What supremacists believe is that they can endless draw upon the weakest parts of humanity, on hatred, on differences, and on divisions. Supremacists are dependent on our inhumanity to others. They believe that the truths that we hold self-evident that all men and women are created equal is a lie. They count on you questioning it too. They depend on our unwillingness to seek out the true essence of the goodness and decency in humanity. They live to exploit the divisions among us. They count on our FEAR. They hope to manipulate our fear over our hope in human rights. They seek to leverage our fear to further divide us away from each other as human beings and to get us to deny our shared human rights in equality and liberty. They play upon on our fear to deny that those of us who are different from each other may not deserve the same human rights.
But the fears that we have as individuals are smaller than the hope that we can offer one another by our shared consensus in the inalienable human rights of equality and liberty. When we say the words that “all men and women are created equal,” we tap into a force greater than ourselves as individuals by recognizing, just as supremacism has a common bond in hate, humanity has a common bond in the hope of equality and liberty for all.
Those responsible for equality and liberty have no choice but to oppose supremacism — to do otherwise we be to deny who we are as human beings and our common bond and destiny together.
This leads to the fundamental decision that all free people must make – you can’t hold two different standards on equality and liberty. You either support these inalienable human rights or not. In the same way, you can’t have two different standards in defying supremacists threatening equality and liberty – you are against them or you’re not.
There are no “but not in this case” clauses in the American Declaration of Independence’s support of the inalienable human rights of equality and liberty. There are no “exception rules” in the Universal Declaration of Human Rights. Everyone deserves equal rights, not just those who are like us, and not just people who we like. Everyone means everyone. The inalienable human rights of equality and liberty are for all of humanity. It is “ideological” to believe in the inalienable human rights of equality and liberty. It is the ideology of what humanity is all about.

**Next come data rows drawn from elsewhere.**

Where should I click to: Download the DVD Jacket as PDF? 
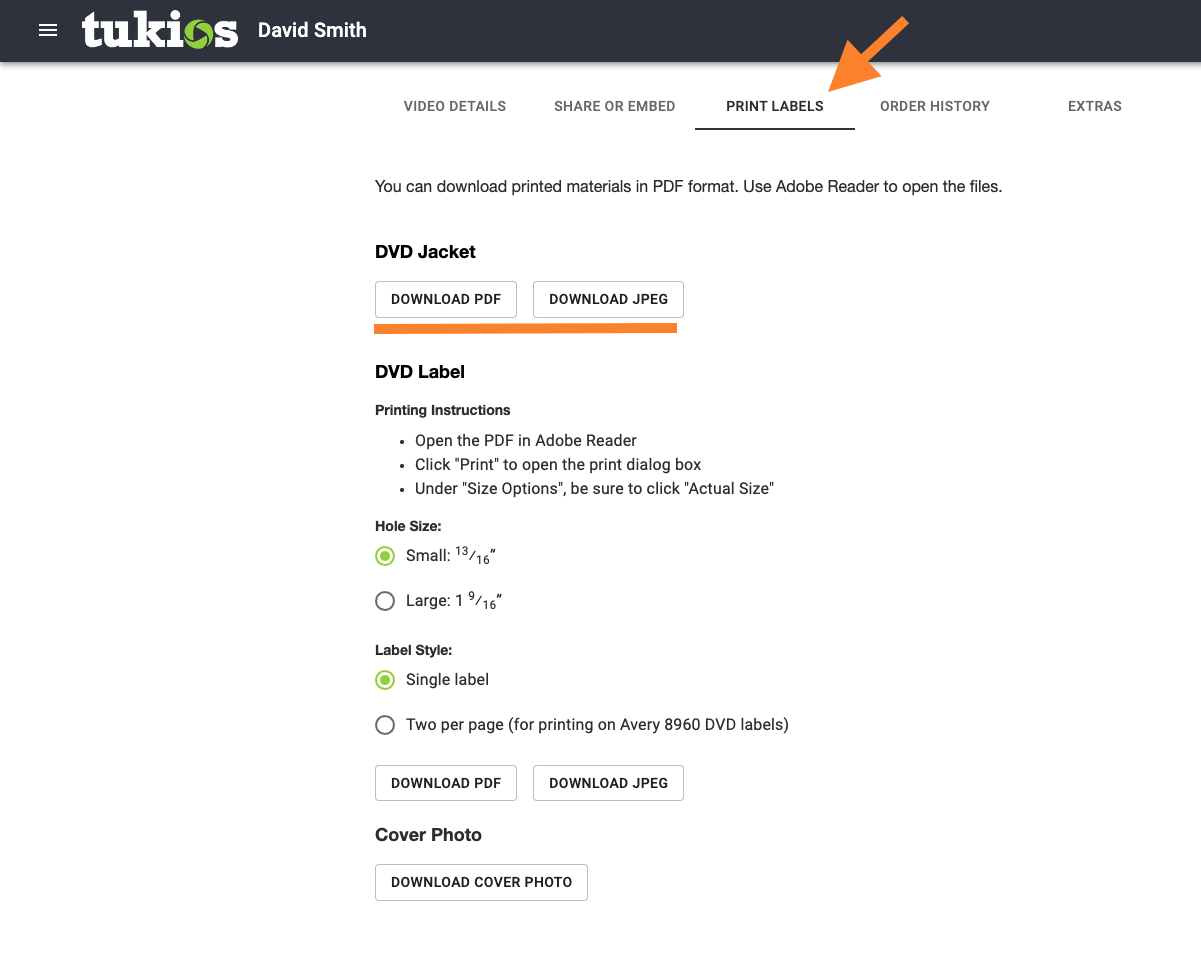446,299
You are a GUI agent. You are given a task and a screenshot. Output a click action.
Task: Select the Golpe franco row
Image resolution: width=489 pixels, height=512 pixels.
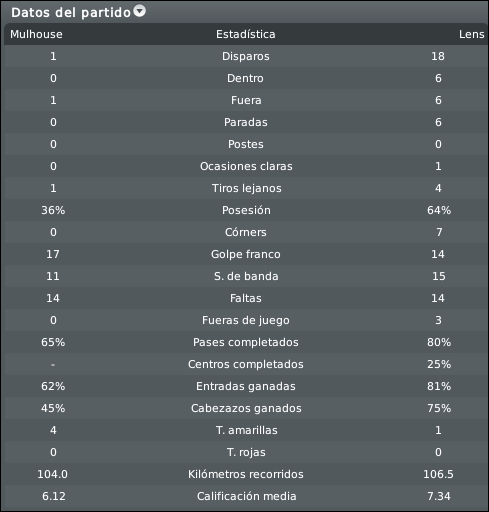coord(246,254)
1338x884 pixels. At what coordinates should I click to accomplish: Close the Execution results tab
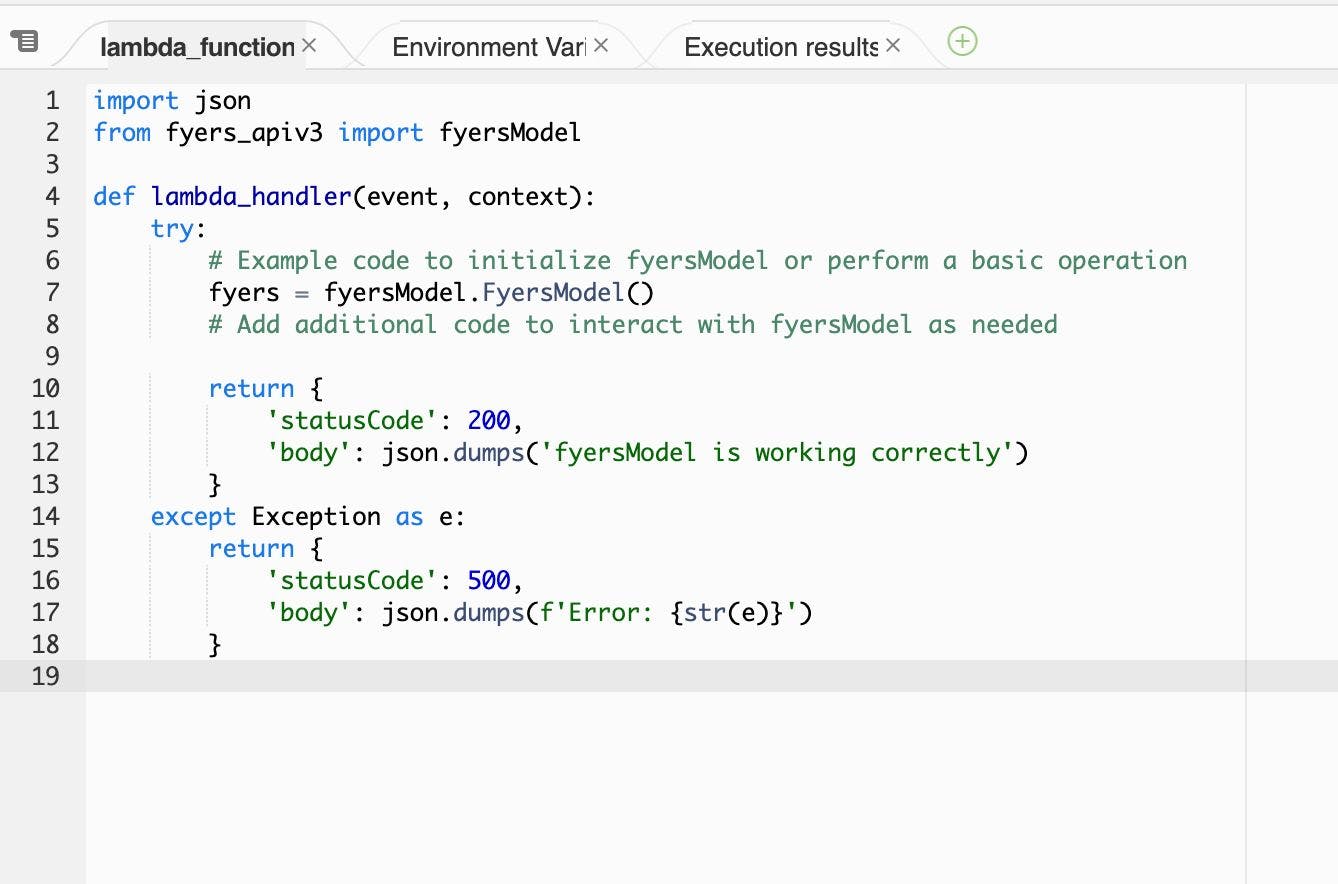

The survival of our common bond of hope means setting aside our differences to stand united against the existential threat of supremacism. Supremacists of every kind share their common goal of spreading hatred and exploiting fear to divide and conquer all of humanity. The shared goal of supremacists is to enslave the human spirit and to crush the human rights of equality and liberty. Our responsibility for equality and liberty must be to defy supremacists and to deny them a safe haven or protection by using a “religious” disguise to spread hate and violence throughout society.
We have a new hope. That hope lies in a humanity that can reach out to each other and find the good and decent part within each other. That hope lies in our ability to remember the importance of respect and decency towards one another. That hope lies in humanity’s ability to reject blind hate and deny those who would manipulate us with fear to ignore the threat of supremacism.
But most of all, that hope lies in our common bond within a humanity that defends the inalienable human rights of equality and liberty. It is this new hope that will demand that we…
Fear No Evil. Because We Are Not Afraid.